As for a source of information, whether photons or energy flow through the system or whatever, there is a widespread recognition we don't know how to answer that question yet. I've been to two Gordon Conferences, and the last major international conference on the origin of life, and I think everybody who works in the field would acknowledge that. There is nobody blithely saying we have the answer to how to get the necessary complexity. Two approaches to resolving that question are searching for new principles or for much simpler systems that work.

Thaxton: Relating to Dr. Yockey's cytochrome c work in the Journal of Theoretical Biology, one of the criticisms I have heard of that work is that it presupposes a cytochrome c of a length we now know. This argument says certainly we should be able to have something much shorter and thereby improve the probabilities. This was Russell Doolittle's criticism of your work a couple years back. I would like to get your response to that objection.

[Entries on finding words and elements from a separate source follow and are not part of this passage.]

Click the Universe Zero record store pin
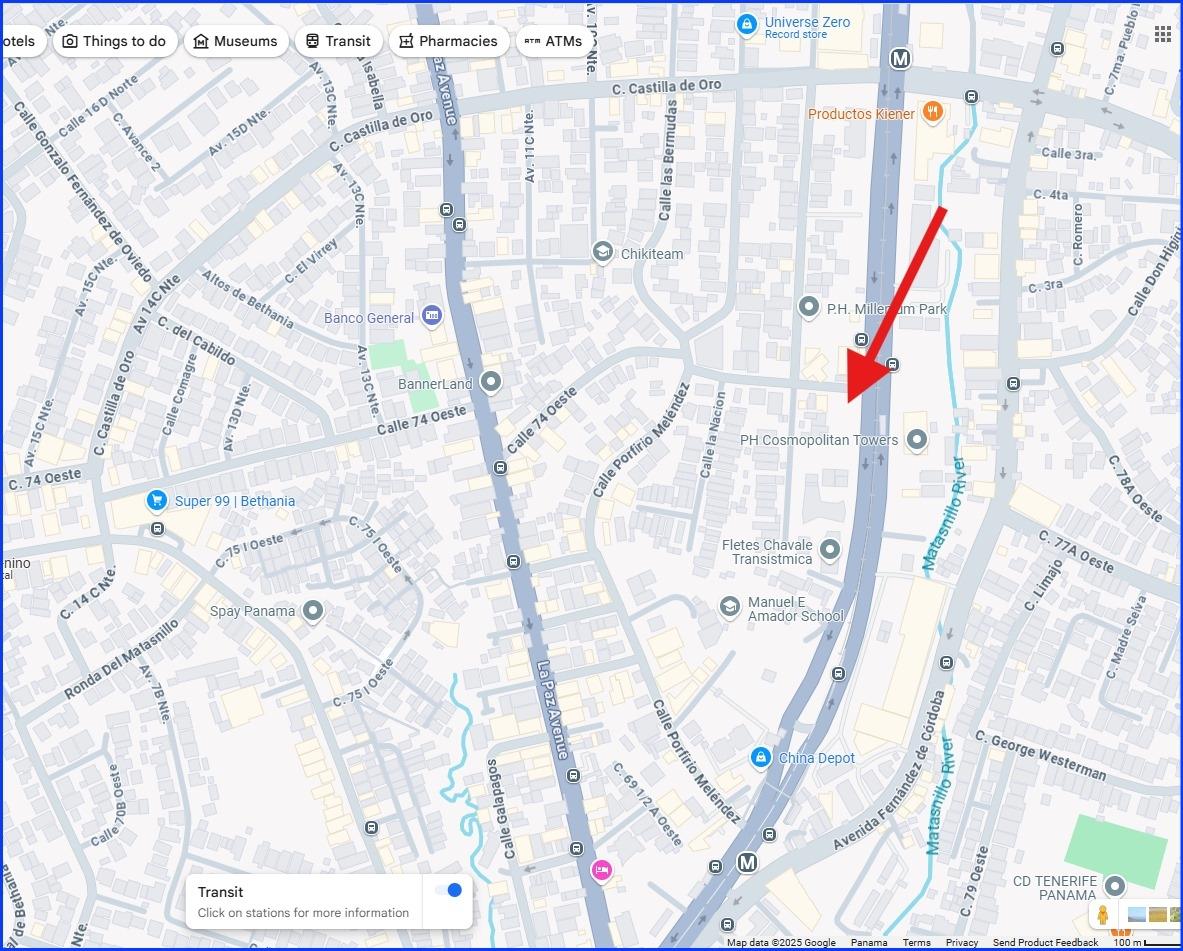The width and height of the screenshot is (1183, 951). pos(746,25)
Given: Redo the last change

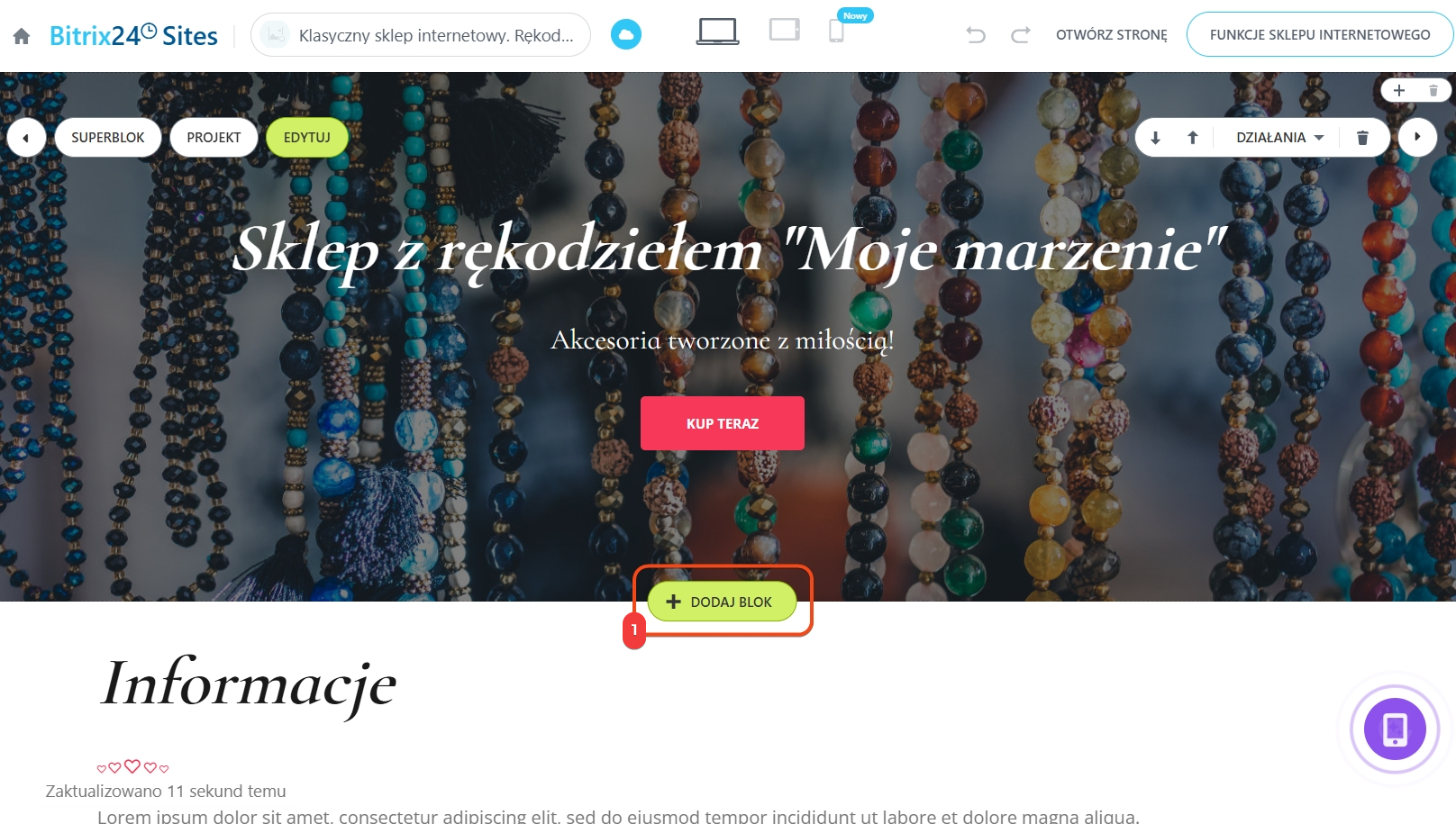Looking at the screenshot, I should click(1020, 35).
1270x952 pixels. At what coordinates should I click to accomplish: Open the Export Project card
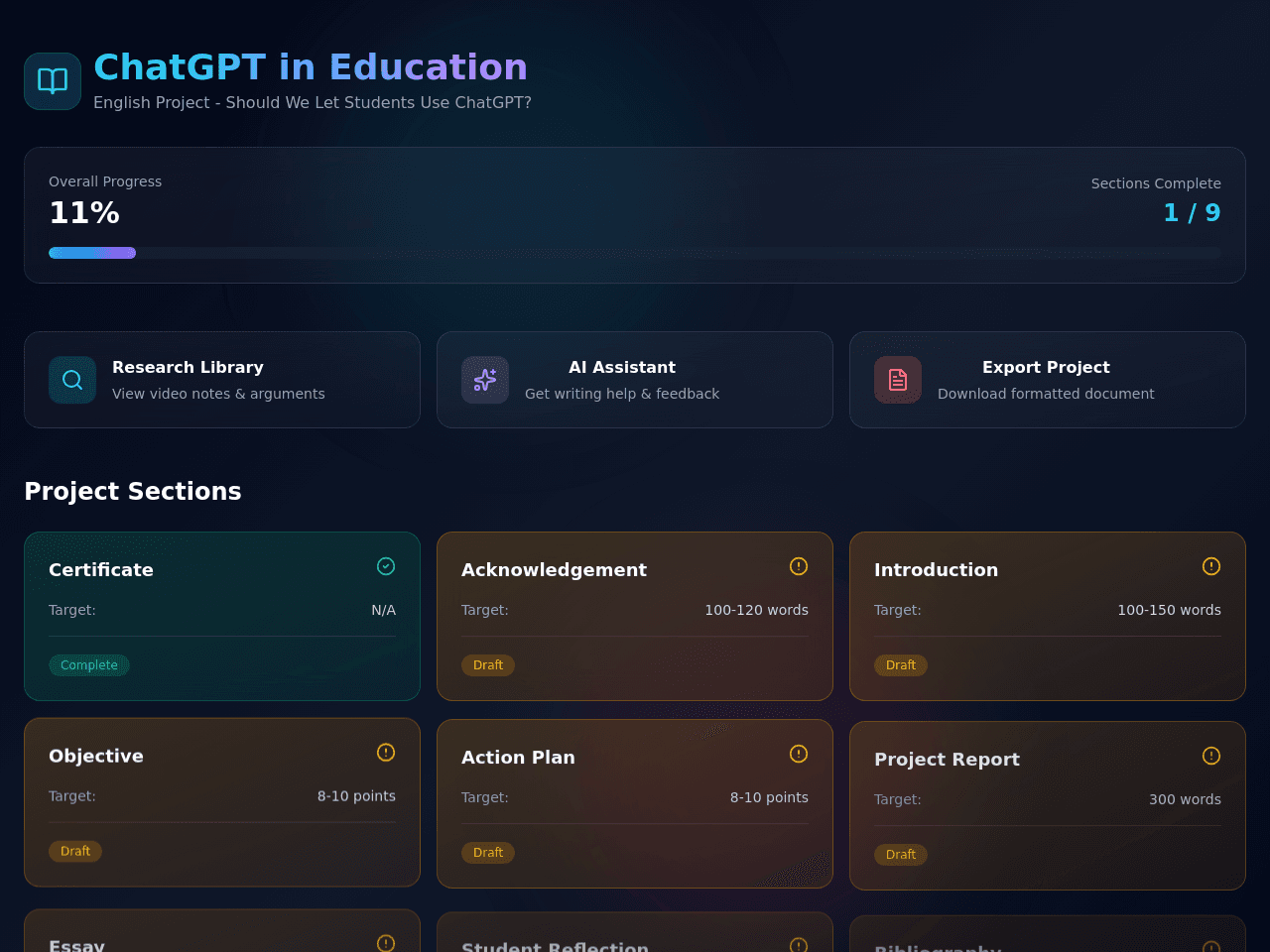(1048, 380)
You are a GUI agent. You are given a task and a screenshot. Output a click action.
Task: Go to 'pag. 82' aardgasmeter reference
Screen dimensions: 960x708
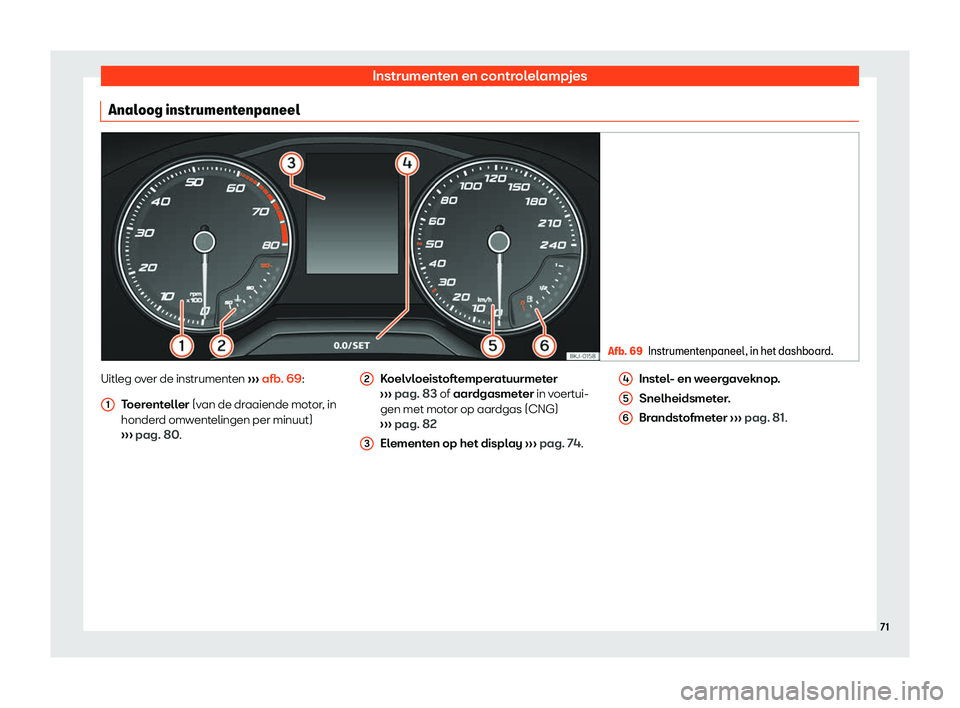click(402, 424)
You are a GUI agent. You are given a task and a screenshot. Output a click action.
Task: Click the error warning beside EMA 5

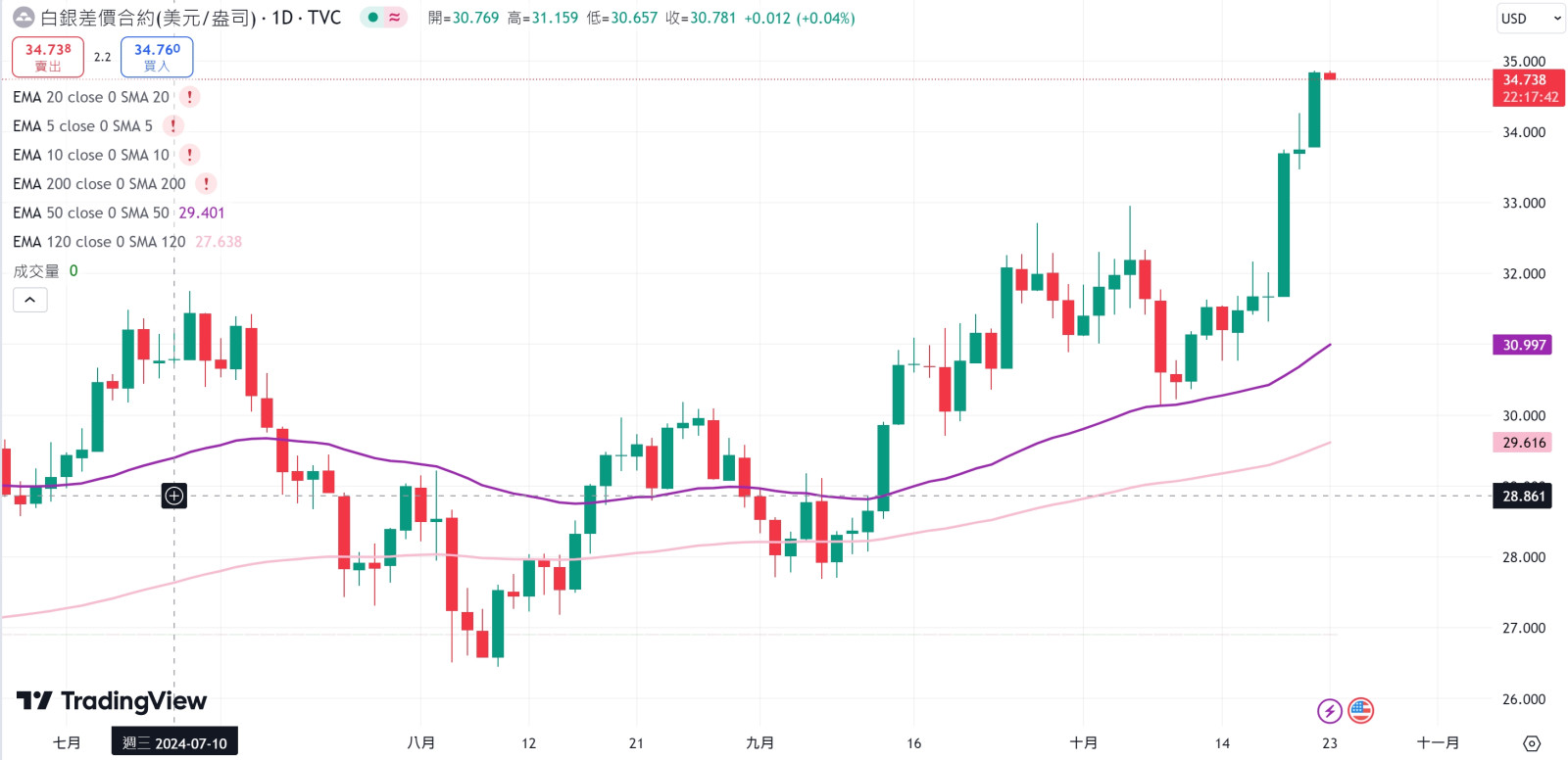[x=173, y=126]
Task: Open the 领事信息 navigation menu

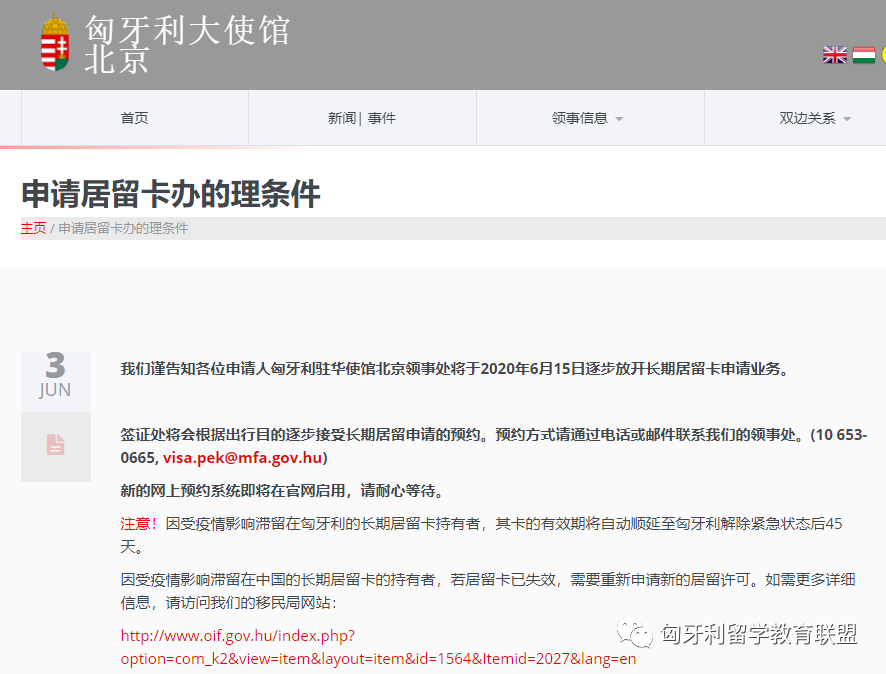Action: [590, 118]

Yockey: I don't invent facts. I just deal with the ones that exist. That's how long the thing is. I'm not going to shorten it or lengthen it.

Thaxton: So the query of a functional cytochrome c less than 100 amino acids long is speculation. We have to wait until we get one shorter to talk about it?

Yockey: Show me one. I haven't seen it yet.

Wilcox: Throw it back the other direction. Cytochrome c is pretty useless except as a component of the respiratory assembly of the mitochondria. It has no intrinsic biological capabilities, does it? It can't produce life. All it does is transfer an electron between two other cytochromes, which means that however big or small it is, what you've really got to have is a functional assembly, not just a cytochrome c.

Yockey: As I explained in the cytochrome c paper, it is a simple globular protein. It doesn't have 500 amino acids which would make it very difficult to deal with. Its function is well known. It doesn't have any gaps. I'm sure that if I had a graduate student who knew a lot about hemoglobin, I would suggest that the graduate student do a similar study of hemoglobin. But hemoglobin is a complicated molecule. You could spend your whole life learning about hemoglobin. Cytochrome c was a very handy way to start this discussion. That's why I used it.

Wilcox: All I meant by my question was, Can you have a functioning cytochrome c without its context?

Yockey: I just took the sequences I found in the list. I didn't feel I should shorten it, because that would be arbitrary. And I didn't think I should lengthen it. That would be arbitrary too.

Meyer: I want to get some clarification of the differences between some of these catagories in information theory. It seems they are especially important in regard to the kind of argument that Dr. Thaxton has been making. It is not really a question, as I understand it, of the quantification of information but rather the identification of qualitatively distinct kinds of information. And especially as that relates to the distinction between randomness and specified complexity. Wicken makes the distinction between structural and thermodynamic information--that structural information is an information sequence that actually conveys a message. This corresponds to the terminology of specified complexity. And I want to know if there is any mathematical way to distinguish between a random sequence and specified complexity if you don't know the code in advance, or the function of the organism. How do you make this qualitative distinction between a specified complexity and a random sequence when the mathematics seems to be identical in treating them?

Yockey: Briefly the answer is that it is not possible to prove whether a given sequence is random or not, because you are talking about elements which are members of themselves. Our friend, Mr. Epimenides, for example. So again, you will have to wait till the book comes out, and I will discuss that. I would like to thank everybody very much for it will be very helpful as I go through this material to make sure the points you raise are clearly explained and clearly stated. I do appreciate every comment that has been made here. Very helpful. Very constructive.